Protein shakes add another layer of problems. Many are made from whey, a dairy derivative, and people with even mild lactose sensitivity can experience bloating and diarrhea from large servings. Most protein powders also contain little to no fiber, so relying on shakes as a primary protein source compounds the problem. If your high-protein routine has you spending more time in the bathroom, the fix is usually adding fiber-rich foods and drinking more water rather than cutting protein entirely.

Calcium Loss and Bone Health

This one surprises most people: eating too much protein can cause your body to lose calcium through urine. Metabolizing protein generates acid, and one long-standing theory held that your body pulls calcium from bones to neutralize that acid. Research has complicated this picture somewhat. A controlled study found that even when participants took an alkaline supplement that fully neutralized the acid load from a high-protein diet, their urinary calcium remained elevated. This suggests that high protein intake drives calcium loss through additional mechanisms beyond just acid buffering.

The practical consequence is real regardless of the mechanism. One large prospective study found that women consuming more than 95 grams of protein per day had a significantly increased risk of forearm fractures compared to women eating less than 68 grams. Women eating five or more servings of red meat per week also had higher fracture risk. When protein intake doubled in controlled settings, urinary calcium also doubled.

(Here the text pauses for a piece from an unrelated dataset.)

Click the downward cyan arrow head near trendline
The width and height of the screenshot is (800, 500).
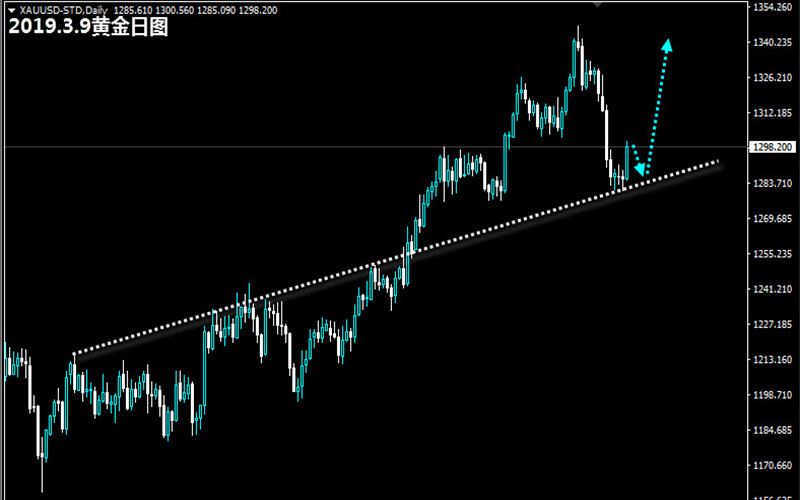tap(643, 173)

Protein Poisoning: The Extreme Scenario

There’s a rare but serious condition sometimes called “rabbit starvation,” named after early explorers who ate only lean rabbit meat with virtually no fat or carbohydrates. When protein accounts for about 45% or more of total calories (normal is 10 to 20%), and fat is nearly absent, the body enters a dangerous state. Symptoms follow a predictable timeline: fatigue and nausea within a few days, diarrhea by seven to ten days, and potentially death after several weeks if the diet isn’t corrected.

This scenario is extremely unlikely for someone drinking protein shakes, since most people still eat fats and carbohydrates. But it illustrates an important principle: your body needs a balance of macronutrients, and protein alone can’t sustain you no matter how much you consume. An all-protein diet of 2,000 calories would require about 500 grams of protein daily, far exceeding what the liver can safely handle.

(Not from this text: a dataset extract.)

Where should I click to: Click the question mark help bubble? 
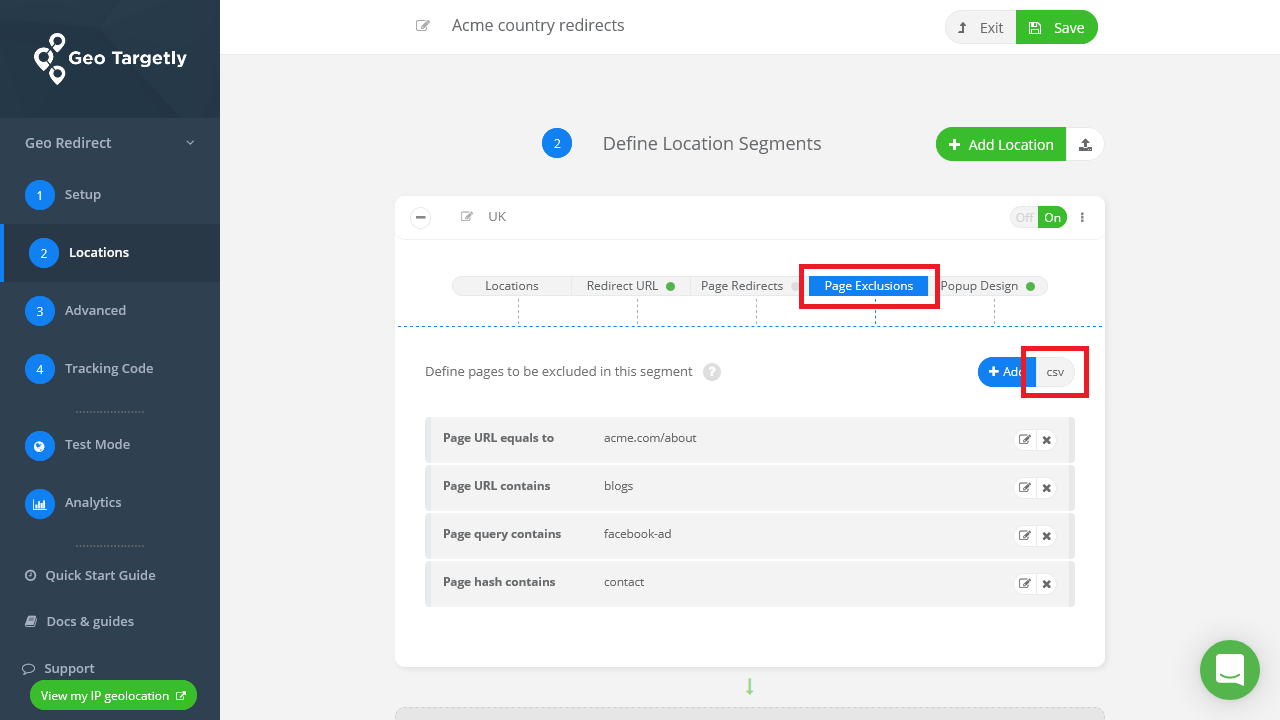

Long-Term Risks of Chronic Overconsumption

The cumulative effects of consistently high protein intake extend beyond kidneys and bones. Research has linked long-term high-protein and high-meat diets to five categories of health problems: bone and calcium disorders, impaired kidney function, increased cancer risk, liver strain, and accelerated coronary artery disease. These risks don’t emerge from a single week of overdoing it. They develop over months and years of sustained overconsumption, particularly from animal sources.

The liver deserves specific mention because it does the heavy lifting of protein metabolism. Converting amino acids into usable energy and processing the resulting ammonia into urea is metabolically expensive work. Chronically overtaxing this system can stress liver function, especially in people who already have subclinical liver issues they may not know about. The cardiovascular connection likely runs through the inflammation and oxidative stress caused by elevated blood urea levels, which can damage blood vessel linings over time.

What a Balanced Approach Looks Like

For most people, 0.8 grams per kilogram of body weight covers basic needs. If you’re regularly exercising or trying to build muscle, 1.2 to 1.6 grams per kilogram is a well-supported range. Even dedicated strength athletes rarely need more than 2.2 grams per kilogram. Adults over 65 benefit from slightly higher baseline intake, around 1.0 to 1.2 grams per kilogram, to offset age-related muscle loss.

Spread your protein across at least four meals rather than loading it into one or two sittings. Pair protein-heavy meals and shakes with fiber-rich foods and plenty of water. If you’re regularly consuming more than two protein shakes a day on top of a meat-heavy diet, you’re likely well past the point of diminishing returns and entering territory where the downsides start to outweigh the benefits.